# Cadet Medals on CAF Uniform



## LUKEREESALGQ (29 Jan 2020)

Hey there. I am currently waiting to be approved at Brigade to be sworn in as a Infantry Officer. And I was just curious about whether or not I am aloud to wear medals I was awarded in Cadets on my CAF uniform? I know this is probably not likely and it really is not a big deal if I can't wear them, however I was just curious as to the regs on this.

Thanks


----------



## dapaterson (29 Jan 2020)

Short answer: No.


----------



## Eye In The Sky (29 Jan 2020)

;D



			
				LUKEREESALGQ said:
			
		

> ...I was just curious about whether or not I am aloud to wear medals I was awarded in Cadets on my CAF uniform...
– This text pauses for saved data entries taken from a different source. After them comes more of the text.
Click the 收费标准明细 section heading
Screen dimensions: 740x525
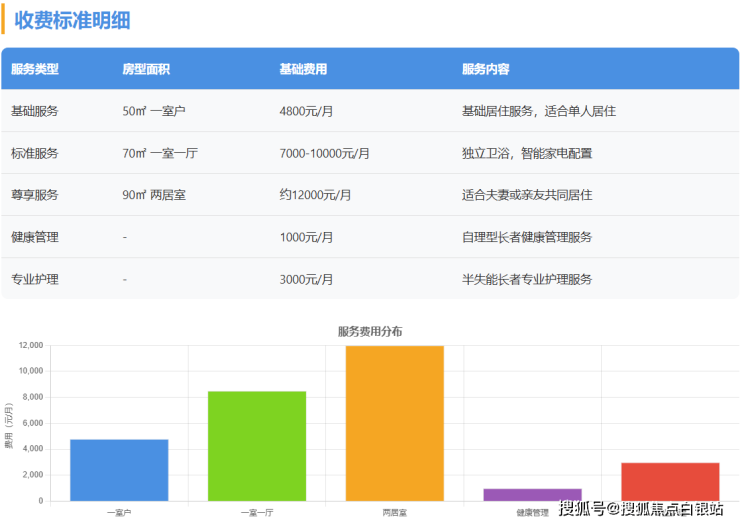(72, 20)
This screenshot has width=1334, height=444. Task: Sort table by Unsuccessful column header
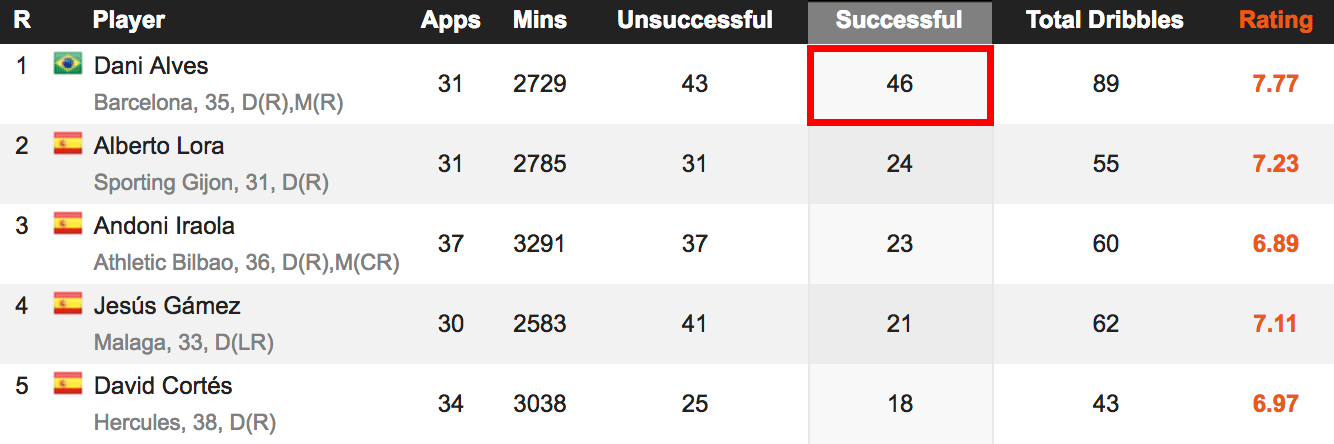(x=695, y=21)
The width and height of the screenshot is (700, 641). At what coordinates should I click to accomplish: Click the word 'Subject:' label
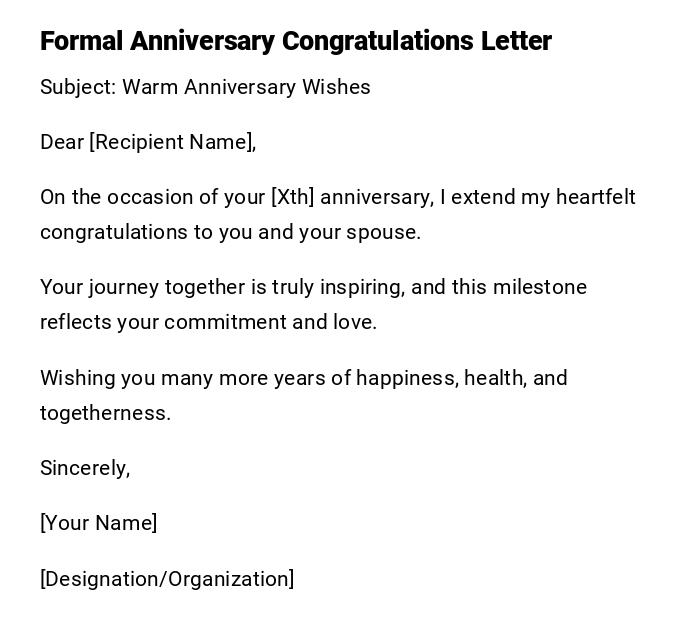pyautogui.click(x=78, y=87)
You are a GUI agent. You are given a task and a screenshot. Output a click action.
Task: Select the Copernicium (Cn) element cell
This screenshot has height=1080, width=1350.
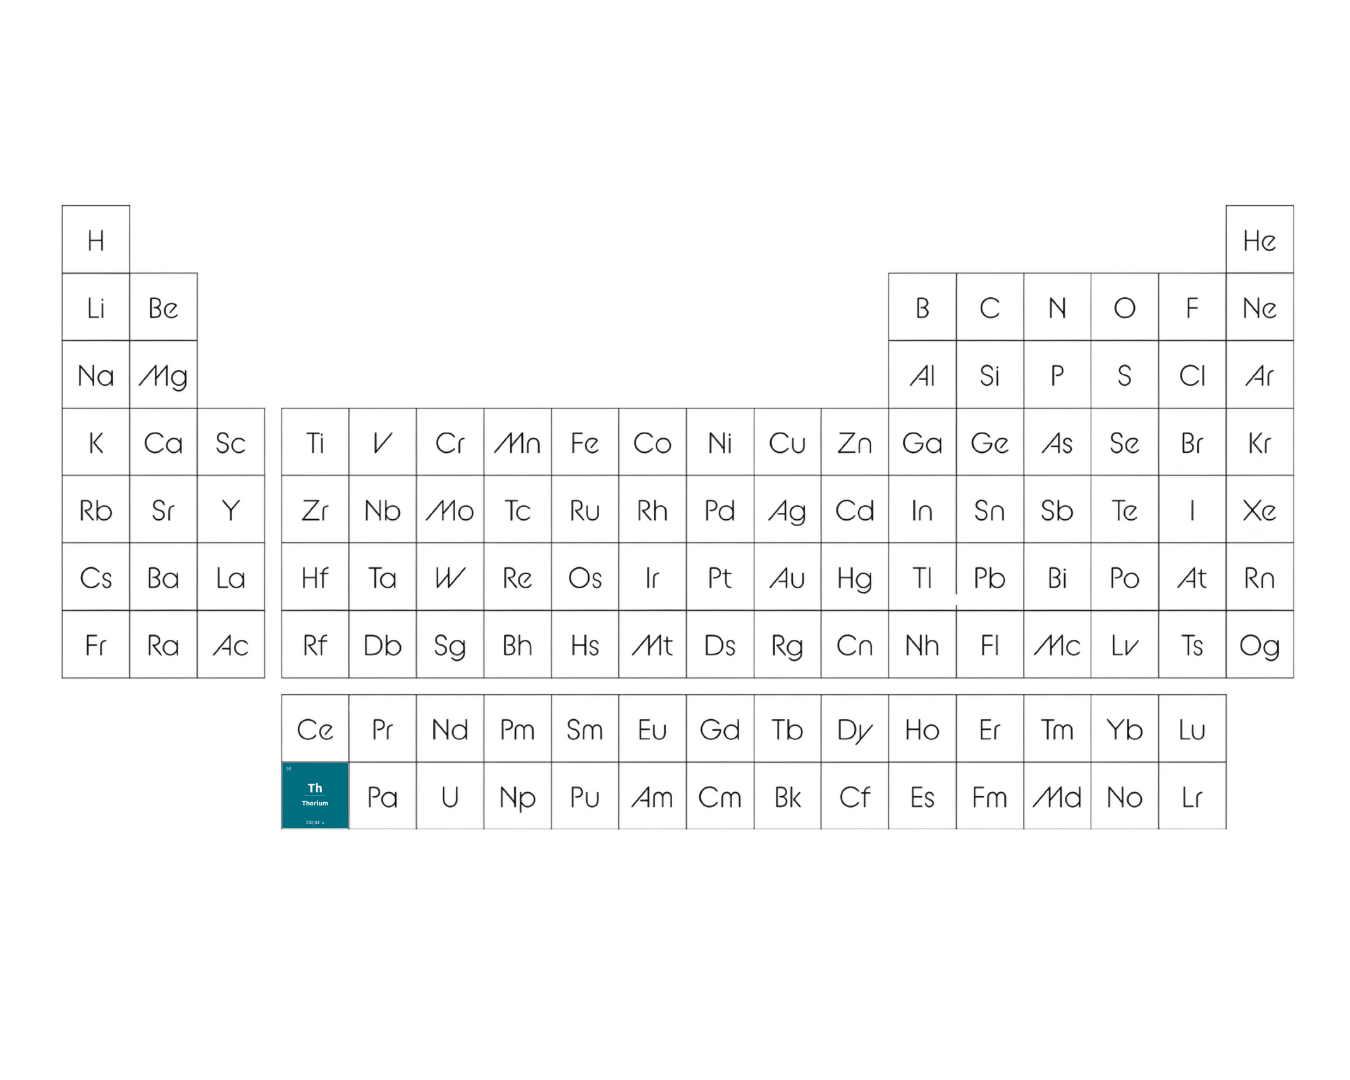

audibly; not silently or in a whisper.
"he read the letter aloud"
synonyms:
audibly, out loud, for all to hear, clearly, distinctly, plainly, intelligibly 
"he read the letter aloud"


----------



## brihard (29 Jan 2020)

LUKEREESALGQ said:
			
		

> Hey there. I am currently waiting to be approved at Brigade to be sworn in as a Infantry Officer. And I was just curious about whether or not I am aloud to wear medals I was awarded in Cadets on my CAF uniform? I know this is probably not likely and it really is not a big deal if I can't wear them, however I was just curious as to the regs on this.
> 
> Thanks



If you were awarded a medal or decoration under the Canadian Honours System, such as a medal of bravery, a Queen’s Diamond Jubillee Medal, yes. Anything else (eg any cadet medal), no. They mean nothing outside of the cadet program. Nobody in the military cares what you did in Cadets. The only other uniform accoutrement that you could carry over would be if you earned parachute jump wings, but that’s because any cadets who earn those did the CAF jump course.


----------



## LUKEREESALGQ (29 Jan 2020)

Brihard said:
			
		

> If you were awarded a medal or decoration under the Canadian Honours System, such as a medal of bravery, a Queen’s Diamond Jubillee Medal, yes. Anything else (eg any cadet medal), no. They mean nothing outside of the cadet program. Nobody in the military cares what you did in Cadets. The only other uniform accoutrement that you could carry over would be if you earned parachute jump wings, but that’s because any cadets who earn those did the CAF jump course.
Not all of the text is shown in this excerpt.